Japanese energy giant JERA has announced a comprehensive growth strategy centered on three key pillars: LNG, renewables, and hydrogen & ammonia.
With an investment of 1-2 trillion yen ($6-$12.9 billion) allocated to each pillar, JERA aims to lead the global energy transition by 2035, ultimately achieving zero emissions by 2050.
JERA targets over 35 million tons of LNG transaction volume by 2035, positioning itself as one of the world’s largest integrated LNG value chain players. While LNG remains a crucial transition fuel, the strategy reflects a balance between meeting current energy demands and transitioning to lower-carbon alternatives.
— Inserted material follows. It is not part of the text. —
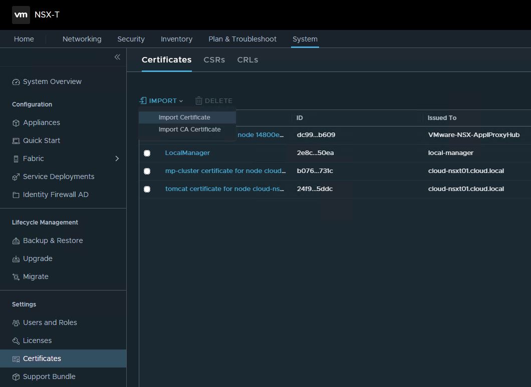The height and width of the screenshot is (387, 531).
Task: Select the LocalManager certificate radio button
Action: (x=147, y=153)
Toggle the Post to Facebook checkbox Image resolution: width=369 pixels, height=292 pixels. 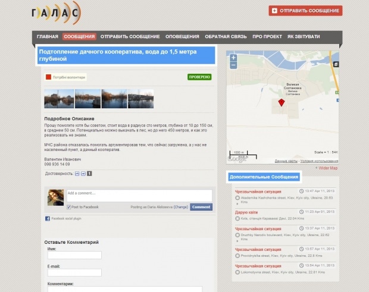(x=69, y=207)
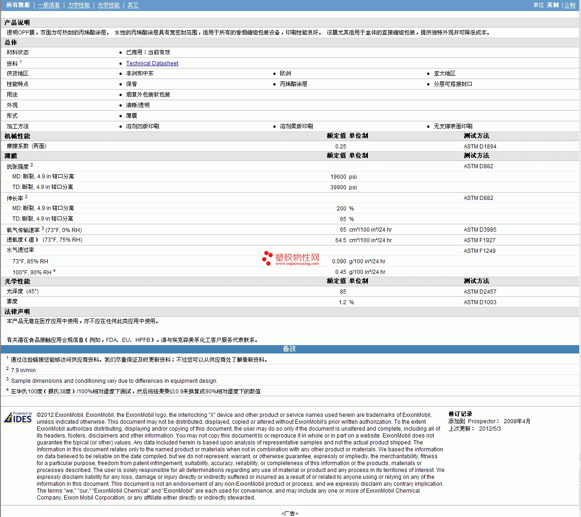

However, the challenge lies in ensuring that LNG infrastructure investments do not lock in long-term carbon emissions, which could hinder progress towards net-zero goals.
JERA aims to achieve 20 GW of renewable energy capacity by 2035, aspiring to become a leading player in the renewable energy sector. This target is ambitious but achievable, considering the rapid growth in global renewable energy investments. For comparison, leading renewable energy companies like NextEra Energy and Iberdrola have set similar capacity targets. JERA’s success will depend on its ability to navigate regulatory landscapes, technological advancements, and market dynamics.
JERA plans to handle approximately 7 million tons of hydrogen and ammonia by 2035, seeking to pioneer the global value chain for these low-carbon fuels. Hydrogen and ammonia are pivotal for decarbonizing hard-to-abate sectors such as heavy industry and transportation. However, the current high costs and technological barriers associated with hydrogen production and storage pose significant challenges. JERA’s investment in this area aligns with the International Energy Agency’s (IEA) projection that hydrogen will constitute around 10% of global energy consumption by 2050, but achieving cost competitiveness will be crucial.
JERA’s financial strategy includes a total cash flow investment of 5 trillion yen ($32 billion), with flexibility to reallocate funds among the three pillars based on market conditions and technological advancements. This adaptive approach is prudent, given the rapid pace of change in the energy sector. Achieving a consolidated net profit of 350 billion yen ($2 billion) and an EBITDA of 700 billion yen ($4.5 billion) by 2035 will require effective capital management and strategic partnerships.
JERA has set ambitious decarbonization targets, aiming to reduce CO2 emissions intensity by 20% by 2030 and total emissions by 60% by 2035, eventually reaching zero emissions by 2050. This involves phasing out inefficient coal-fired power plants by 2030 and converting all remaining coal-fired power generation to ammonia by the 2040s. While these goals are commendable, the feasibility of such a large-scale conversion depends on advancements in ammonia combustion technology and the availability of sustainable ammonia supplies.
JERA emphasizes strategic collaborations with global partners to achieve its vision. The company’s focus on mutual goals, diversity, and openness is vital for fostering innovation and scaling up low-carbon technologies. Collaborations will be essential for accessing new markets, sharing risks, and pooling resources for large-scale projects.